The task ▸ Please copy, exactly as they appear below, the lines from the one containing "Where should I click to: Click the HIGHLY" through the one containing "Image resolution: width=1919".

Supplied records ▸
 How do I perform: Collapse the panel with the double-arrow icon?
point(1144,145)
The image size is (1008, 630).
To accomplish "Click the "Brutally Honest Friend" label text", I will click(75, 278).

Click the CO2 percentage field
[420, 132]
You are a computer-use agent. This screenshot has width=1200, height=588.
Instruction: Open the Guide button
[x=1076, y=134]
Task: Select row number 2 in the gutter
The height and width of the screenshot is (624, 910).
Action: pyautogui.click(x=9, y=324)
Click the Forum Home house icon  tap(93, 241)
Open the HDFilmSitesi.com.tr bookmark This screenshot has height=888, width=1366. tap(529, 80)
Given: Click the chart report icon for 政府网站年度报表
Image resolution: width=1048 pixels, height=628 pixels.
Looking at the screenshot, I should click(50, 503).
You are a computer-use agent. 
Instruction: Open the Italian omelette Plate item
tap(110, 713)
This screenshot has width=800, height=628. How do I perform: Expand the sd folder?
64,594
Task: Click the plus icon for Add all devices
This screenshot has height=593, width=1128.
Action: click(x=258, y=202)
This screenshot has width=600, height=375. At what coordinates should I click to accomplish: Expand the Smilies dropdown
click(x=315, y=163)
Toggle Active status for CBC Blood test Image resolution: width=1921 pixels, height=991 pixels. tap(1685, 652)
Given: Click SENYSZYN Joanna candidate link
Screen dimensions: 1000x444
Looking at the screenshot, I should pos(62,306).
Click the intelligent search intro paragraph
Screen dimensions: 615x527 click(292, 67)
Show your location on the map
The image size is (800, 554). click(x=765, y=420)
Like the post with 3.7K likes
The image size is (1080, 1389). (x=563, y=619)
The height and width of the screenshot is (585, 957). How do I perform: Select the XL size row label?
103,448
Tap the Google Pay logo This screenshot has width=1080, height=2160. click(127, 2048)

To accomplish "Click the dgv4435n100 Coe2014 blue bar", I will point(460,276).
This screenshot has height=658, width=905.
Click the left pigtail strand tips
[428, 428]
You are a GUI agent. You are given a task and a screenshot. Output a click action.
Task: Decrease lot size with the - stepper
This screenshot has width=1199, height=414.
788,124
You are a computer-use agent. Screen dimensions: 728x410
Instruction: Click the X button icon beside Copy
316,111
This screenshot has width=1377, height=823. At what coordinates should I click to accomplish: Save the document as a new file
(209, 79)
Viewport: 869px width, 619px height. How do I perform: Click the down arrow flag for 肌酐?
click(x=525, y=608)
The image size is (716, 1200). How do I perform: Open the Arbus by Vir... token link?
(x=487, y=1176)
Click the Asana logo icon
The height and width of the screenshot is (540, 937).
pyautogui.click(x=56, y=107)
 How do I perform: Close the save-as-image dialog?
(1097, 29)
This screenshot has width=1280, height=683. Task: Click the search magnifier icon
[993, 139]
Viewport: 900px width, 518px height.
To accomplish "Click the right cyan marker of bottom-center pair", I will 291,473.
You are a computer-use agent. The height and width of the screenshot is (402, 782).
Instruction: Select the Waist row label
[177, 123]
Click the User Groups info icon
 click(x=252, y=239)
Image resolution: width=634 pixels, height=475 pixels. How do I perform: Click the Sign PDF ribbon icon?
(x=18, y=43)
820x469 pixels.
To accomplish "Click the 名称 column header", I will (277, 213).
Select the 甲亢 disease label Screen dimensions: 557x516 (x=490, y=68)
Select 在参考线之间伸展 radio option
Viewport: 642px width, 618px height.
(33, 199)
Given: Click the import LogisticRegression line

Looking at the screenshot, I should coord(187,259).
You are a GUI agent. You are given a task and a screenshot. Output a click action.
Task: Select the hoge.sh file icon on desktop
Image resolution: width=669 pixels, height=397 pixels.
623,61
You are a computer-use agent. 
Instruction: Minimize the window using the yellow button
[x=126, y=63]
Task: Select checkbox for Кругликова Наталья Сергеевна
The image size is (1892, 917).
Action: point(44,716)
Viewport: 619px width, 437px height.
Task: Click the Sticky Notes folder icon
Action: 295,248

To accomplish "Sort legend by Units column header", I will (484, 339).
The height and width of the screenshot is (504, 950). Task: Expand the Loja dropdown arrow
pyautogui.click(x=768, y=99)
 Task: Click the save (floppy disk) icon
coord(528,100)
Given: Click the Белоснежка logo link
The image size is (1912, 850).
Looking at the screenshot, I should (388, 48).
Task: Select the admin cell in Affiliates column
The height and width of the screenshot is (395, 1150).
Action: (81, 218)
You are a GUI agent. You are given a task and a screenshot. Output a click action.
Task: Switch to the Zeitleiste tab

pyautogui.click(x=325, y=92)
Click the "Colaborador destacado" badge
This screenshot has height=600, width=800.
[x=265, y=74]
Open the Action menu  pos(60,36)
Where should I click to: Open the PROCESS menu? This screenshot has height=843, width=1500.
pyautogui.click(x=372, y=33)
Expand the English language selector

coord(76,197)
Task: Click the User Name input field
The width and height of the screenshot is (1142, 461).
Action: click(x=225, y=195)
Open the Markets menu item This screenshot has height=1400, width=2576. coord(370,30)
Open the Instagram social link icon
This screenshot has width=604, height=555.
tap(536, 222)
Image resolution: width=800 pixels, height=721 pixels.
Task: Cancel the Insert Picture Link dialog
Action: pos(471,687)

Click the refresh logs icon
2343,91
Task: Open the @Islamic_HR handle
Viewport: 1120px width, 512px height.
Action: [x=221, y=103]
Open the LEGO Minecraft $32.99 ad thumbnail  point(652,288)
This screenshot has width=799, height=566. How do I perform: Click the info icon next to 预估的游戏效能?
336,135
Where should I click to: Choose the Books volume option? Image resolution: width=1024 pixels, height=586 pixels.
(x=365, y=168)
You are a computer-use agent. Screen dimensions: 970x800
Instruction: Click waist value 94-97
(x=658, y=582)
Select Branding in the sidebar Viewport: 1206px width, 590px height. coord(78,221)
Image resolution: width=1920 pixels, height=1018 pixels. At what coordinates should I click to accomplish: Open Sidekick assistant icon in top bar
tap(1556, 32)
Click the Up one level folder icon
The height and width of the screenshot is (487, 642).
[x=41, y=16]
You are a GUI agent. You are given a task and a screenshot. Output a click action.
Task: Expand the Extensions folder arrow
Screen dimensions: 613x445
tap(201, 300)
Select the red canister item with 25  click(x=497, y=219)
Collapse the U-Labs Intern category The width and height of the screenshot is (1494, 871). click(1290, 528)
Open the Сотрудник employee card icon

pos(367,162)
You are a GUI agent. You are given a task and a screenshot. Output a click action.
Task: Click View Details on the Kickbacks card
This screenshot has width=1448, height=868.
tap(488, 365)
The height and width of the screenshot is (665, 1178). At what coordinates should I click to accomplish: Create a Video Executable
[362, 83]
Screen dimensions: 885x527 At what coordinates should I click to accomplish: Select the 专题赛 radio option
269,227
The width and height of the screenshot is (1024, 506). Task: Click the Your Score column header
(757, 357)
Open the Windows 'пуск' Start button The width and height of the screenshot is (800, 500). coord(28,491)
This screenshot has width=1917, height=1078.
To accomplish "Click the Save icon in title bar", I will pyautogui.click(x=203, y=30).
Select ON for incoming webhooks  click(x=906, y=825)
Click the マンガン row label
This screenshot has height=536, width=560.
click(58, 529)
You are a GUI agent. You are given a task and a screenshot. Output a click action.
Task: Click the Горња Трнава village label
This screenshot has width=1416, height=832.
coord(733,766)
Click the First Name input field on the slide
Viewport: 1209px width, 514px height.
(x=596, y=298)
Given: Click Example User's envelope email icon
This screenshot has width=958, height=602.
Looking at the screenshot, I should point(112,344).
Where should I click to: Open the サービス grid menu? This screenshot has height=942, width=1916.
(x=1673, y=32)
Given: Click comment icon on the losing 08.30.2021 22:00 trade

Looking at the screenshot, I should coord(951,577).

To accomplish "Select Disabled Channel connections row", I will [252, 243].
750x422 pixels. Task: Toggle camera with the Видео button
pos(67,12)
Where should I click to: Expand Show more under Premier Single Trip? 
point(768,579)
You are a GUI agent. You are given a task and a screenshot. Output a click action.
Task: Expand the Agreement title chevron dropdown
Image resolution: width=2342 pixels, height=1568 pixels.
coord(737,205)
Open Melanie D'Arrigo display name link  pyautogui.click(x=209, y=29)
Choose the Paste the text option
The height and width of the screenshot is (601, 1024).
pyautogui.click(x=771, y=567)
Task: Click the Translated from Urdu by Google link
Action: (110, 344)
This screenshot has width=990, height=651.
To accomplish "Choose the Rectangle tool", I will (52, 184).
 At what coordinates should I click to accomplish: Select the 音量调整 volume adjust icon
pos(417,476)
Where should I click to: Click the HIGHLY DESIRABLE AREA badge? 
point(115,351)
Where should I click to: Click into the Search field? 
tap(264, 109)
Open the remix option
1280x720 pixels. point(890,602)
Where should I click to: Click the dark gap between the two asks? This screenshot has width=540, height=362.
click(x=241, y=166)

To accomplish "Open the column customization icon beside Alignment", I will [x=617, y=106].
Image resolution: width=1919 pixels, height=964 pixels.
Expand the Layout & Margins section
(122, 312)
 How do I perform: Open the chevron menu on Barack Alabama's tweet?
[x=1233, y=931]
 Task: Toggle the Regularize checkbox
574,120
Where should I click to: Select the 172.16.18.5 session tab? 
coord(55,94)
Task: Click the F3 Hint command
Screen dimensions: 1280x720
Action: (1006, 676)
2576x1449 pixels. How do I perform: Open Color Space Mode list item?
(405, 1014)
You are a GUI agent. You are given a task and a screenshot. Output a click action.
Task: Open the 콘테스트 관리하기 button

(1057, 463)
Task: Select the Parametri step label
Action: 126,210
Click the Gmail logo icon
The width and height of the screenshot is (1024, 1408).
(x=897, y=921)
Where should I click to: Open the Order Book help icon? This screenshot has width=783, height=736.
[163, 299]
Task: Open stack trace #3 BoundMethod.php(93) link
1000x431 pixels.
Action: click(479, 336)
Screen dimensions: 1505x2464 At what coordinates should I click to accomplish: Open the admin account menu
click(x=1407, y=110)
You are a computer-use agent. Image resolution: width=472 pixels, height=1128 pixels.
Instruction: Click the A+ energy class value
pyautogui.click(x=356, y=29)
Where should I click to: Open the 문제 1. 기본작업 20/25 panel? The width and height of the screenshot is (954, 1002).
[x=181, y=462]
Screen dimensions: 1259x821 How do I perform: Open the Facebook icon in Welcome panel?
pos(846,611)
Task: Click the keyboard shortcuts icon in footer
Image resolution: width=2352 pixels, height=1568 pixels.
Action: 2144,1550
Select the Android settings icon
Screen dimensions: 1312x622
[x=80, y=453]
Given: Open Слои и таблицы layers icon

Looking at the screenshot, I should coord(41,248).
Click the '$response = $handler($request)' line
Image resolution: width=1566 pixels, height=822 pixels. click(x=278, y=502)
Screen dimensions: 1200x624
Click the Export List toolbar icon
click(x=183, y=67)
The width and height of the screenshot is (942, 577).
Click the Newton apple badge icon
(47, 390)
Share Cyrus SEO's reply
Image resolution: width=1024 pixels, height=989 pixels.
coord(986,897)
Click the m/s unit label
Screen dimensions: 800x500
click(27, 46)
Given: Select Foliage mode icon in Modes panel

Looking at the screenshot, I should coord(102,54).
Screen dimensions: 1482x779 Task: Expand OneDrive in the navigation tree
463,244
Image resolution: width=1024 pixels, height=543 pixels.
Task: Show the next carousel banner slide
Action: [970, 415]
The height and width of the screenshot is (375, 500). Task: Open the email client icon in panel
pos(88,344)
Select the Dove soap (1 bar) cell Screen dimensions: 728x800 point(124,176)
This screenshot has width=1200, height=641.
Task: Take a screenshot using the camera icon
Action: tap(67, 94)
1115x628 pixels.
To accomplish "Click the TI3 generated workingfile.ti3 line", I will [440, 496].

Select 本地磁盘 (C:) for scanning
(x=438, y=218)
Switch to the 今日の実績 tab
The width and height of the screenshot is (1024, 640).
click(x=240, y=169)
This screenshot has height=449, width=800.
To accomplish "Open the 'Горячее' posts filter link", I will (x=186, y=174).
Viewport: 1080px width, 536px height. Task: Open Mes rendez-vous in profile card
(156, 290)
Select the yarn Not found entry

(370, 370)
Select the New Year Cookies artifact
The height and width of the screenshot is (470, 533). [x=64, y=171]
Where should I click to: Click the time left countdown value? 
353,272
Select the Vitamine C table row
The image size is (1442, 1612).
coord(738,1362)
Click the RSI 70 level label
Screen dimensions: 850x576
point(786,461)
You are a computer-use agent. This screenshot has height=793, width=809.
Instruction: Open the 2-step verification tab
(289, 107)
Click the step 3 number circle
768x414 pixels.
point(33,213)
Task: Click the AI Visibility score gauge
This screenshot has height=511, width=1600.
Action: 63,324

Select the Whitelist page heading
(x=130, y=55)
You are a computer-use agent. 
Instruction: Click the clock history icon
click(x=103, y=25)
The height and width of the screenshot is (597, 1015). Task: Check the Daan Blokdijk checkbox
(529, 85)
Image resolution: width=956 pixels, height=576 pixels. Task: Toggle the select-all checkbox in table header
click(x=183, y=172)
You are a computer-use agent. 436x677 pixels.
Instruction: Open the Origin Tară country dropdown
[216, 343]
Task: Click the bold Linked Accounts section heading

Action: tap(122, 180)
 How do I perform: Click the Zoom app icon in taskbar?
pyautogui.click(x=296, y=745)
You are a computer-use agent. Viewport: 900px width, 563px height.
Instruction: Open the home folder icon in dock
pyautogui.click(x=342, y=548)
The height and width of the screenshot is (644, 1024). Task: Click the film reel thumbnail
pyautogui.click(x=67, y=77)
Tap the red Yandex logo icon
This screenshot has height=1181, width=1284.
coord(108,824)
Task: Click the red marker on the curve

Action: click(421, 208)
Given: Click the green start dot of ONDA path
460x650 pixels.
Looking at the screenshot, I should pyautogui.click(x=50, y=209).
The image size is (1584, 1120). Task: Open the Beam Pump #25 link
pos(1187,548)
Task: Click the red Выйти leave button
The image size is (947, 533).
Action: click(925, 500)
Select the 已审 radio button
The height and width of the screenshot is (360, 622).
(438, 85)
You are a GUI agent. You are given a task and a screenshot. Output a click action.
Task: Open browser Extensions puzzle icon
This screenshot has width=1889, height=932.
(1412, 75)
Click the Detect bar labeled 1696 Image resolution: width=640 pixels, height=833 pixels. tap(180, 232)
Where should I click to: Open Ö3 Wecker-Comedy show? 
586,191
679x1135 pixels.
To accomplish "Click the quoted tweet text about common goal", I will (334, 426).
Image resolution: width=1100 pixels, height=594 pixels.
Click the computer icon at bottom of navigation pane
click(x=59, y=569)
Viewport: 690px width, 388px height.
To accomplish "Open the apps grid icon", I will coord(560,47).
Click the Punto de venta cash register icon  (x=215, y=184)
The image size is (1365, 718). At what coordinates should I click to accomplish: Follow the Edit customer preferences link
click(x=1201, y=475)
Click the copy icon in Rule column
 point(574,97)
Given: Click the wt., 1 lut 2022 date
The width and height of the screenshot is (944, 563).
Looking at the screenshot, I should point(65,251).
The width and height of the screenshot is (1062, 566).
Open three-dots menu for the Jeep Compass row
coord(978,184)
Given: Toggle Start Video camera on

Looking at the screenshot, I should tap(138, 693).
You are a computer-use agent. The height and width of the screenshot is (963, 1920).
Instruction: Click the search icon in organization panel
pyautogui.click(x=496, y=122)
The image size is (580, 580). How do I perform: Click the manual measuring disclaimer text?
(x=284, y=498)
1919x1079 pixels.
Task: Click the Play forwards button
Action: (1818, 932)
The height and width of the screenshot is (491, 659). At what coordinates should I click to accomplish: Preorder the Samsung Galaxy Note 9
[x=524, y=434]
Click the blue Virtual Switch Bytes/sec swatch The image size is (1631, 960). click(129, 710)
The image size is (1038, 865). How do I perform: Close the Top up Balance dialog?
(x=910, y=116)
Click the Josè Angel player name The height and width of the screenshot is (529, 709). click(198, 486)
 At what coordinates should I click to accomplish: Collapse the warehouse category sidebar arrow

Result of the exercise ▸
Where should I click to: Click the HIGHLY DESIRABLE AREA badge? 
point(115,351)
Where should I click to: Click into the Search field? 
tap(264, 109)
Open the remix option
1280x720 pixels. point(890,602)
Where should I click to: Click the dark gap between the two asks? This screenshot has width=540, height=362.
click(x=241, y=166)

To accomplish "Open the column customization icon beside Alignment", I will [x=617, y=106].
Image resolution: width=1919 pixels, height=964 pixels.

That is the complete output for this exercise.